Haloui a également souligné que la modification du quotient électoral a été initié par quelques commissions parlementaires de la chambre des représentants, lorsque le projet de la loi organique 21-04 leur a été présenté dans la commission de l’Intérieur, des collectivités territoriales, de l’habitat et de la politique de la ville, faisant savoir que les groupes de l’opposition ont présenté une modification du troisième paragraphe de l’article 84, selon lequel: « La répartition des sièges entre les listes s’effectue au moyen du quotient électoral et ensuite aux plus forts restes et ce, en attribuant les sièges restants aux listes ayant obtenu les chiffres les plus proches dudit quotient ».

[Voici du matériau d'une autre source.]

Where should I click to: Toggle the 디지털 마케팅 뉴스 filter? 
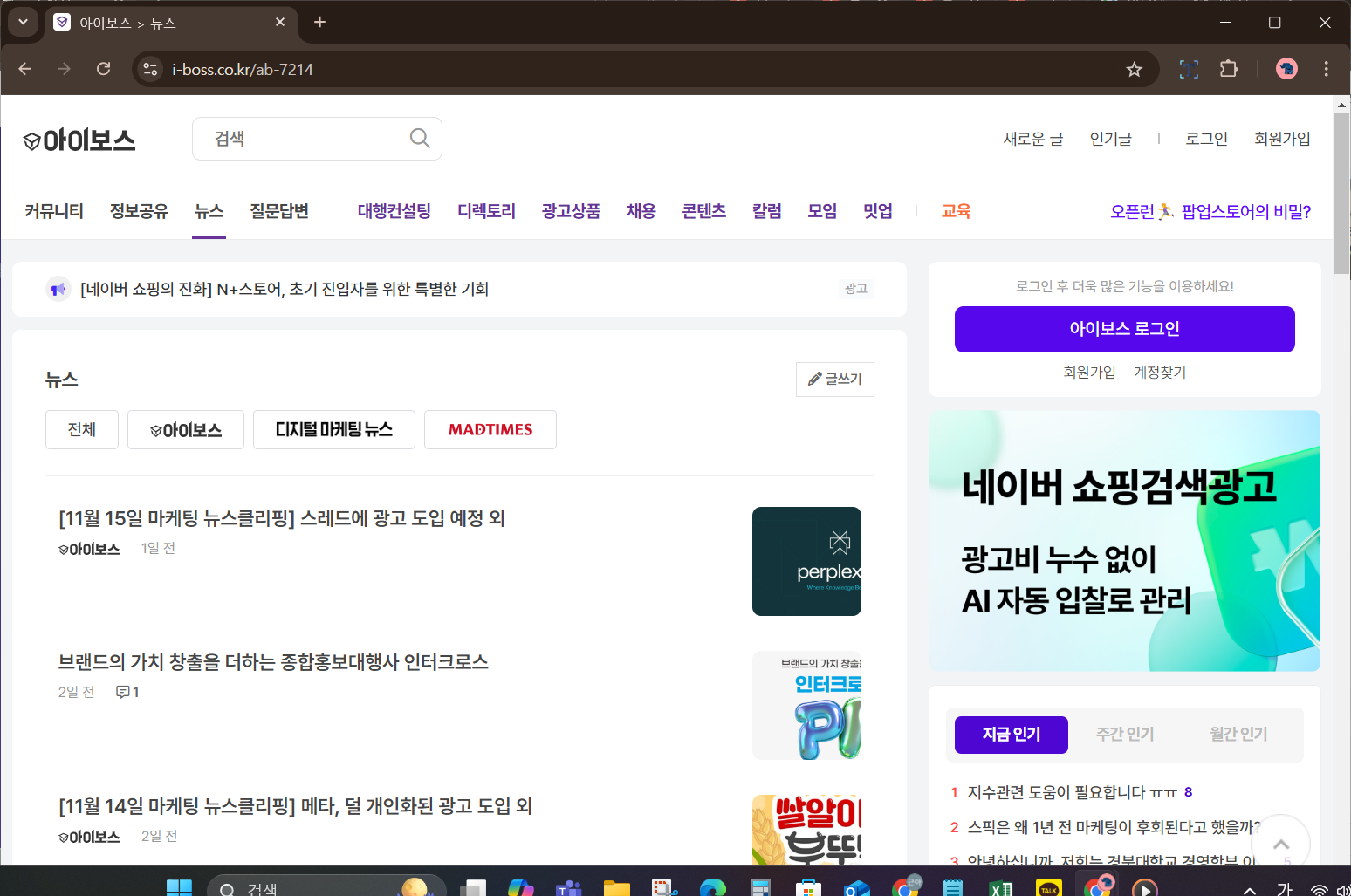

L’universitaire a ajouté que d’autres groupes ont présenté une modification pareille avec une légère différence dans la formulation, notant que la modification des groupes de l’opposition a été votée et confirmée par les deux chambres du parlement dans leur session plénière. Ainsi, le quotient électoral est calculé sur la base de la division du nombre des électeurs inscrits dans la circonscription électorale concernée sur le nombre des sièges consacrés à cette circonscription. Ce dispositif a été fortement critiqué par certains partis politiques et a suscité un grand débat dans les journaux, entre partisan et opposant, souligne M. Haloui, notant qu’il est essentiel d’analyser certains des aspects objectifs de ce changement dans le quotient électoral, de part le fait qu’il n’existe pas de système électoral parfait dans les systèmes juridiques et la loi parlementaire, mais on peut seulement parler de meilleur système selon la Constitution de chaque pays.

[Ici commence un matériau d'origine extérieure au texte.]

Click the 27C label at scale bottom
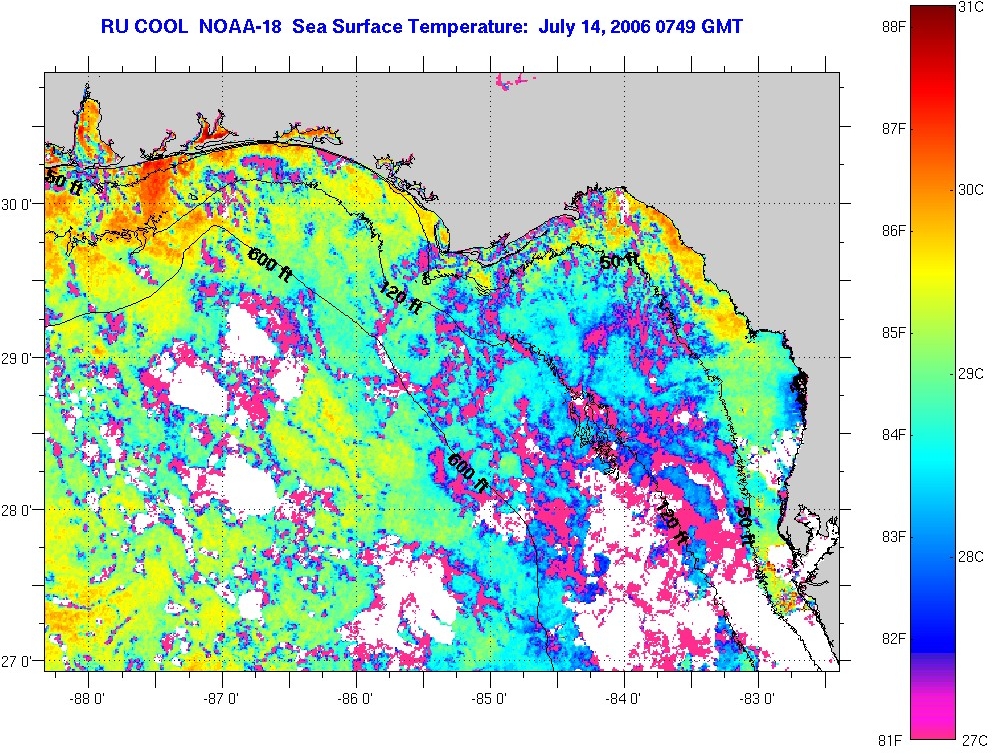992x754 pixels. click(972, 739)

« Partant de cet axiome », il serait évident que le quotient électoral qui a été voté ne contient aucun signe d’inconstitutionnalité, au contraire il pourrait contribuer à la réalisation d’une part importante des principes et objectifs de la Constitution, a-t-il estimé.

Les remarques générales sur le quotient électoral peuvent, a-t-il poursuivi, être résumées en cinq points: le premier est qu’il n’y a aucune preuve dans la Constitution de 2011 que le parlement est obligé de voter sur les propositions de lois organiques telles qu’elles ont été déposées pour la première fois à la chambre des représentants, au contraire, la Constitution donne le droit d’amendement aux membres de chaque Chambre du Parlement (article 83).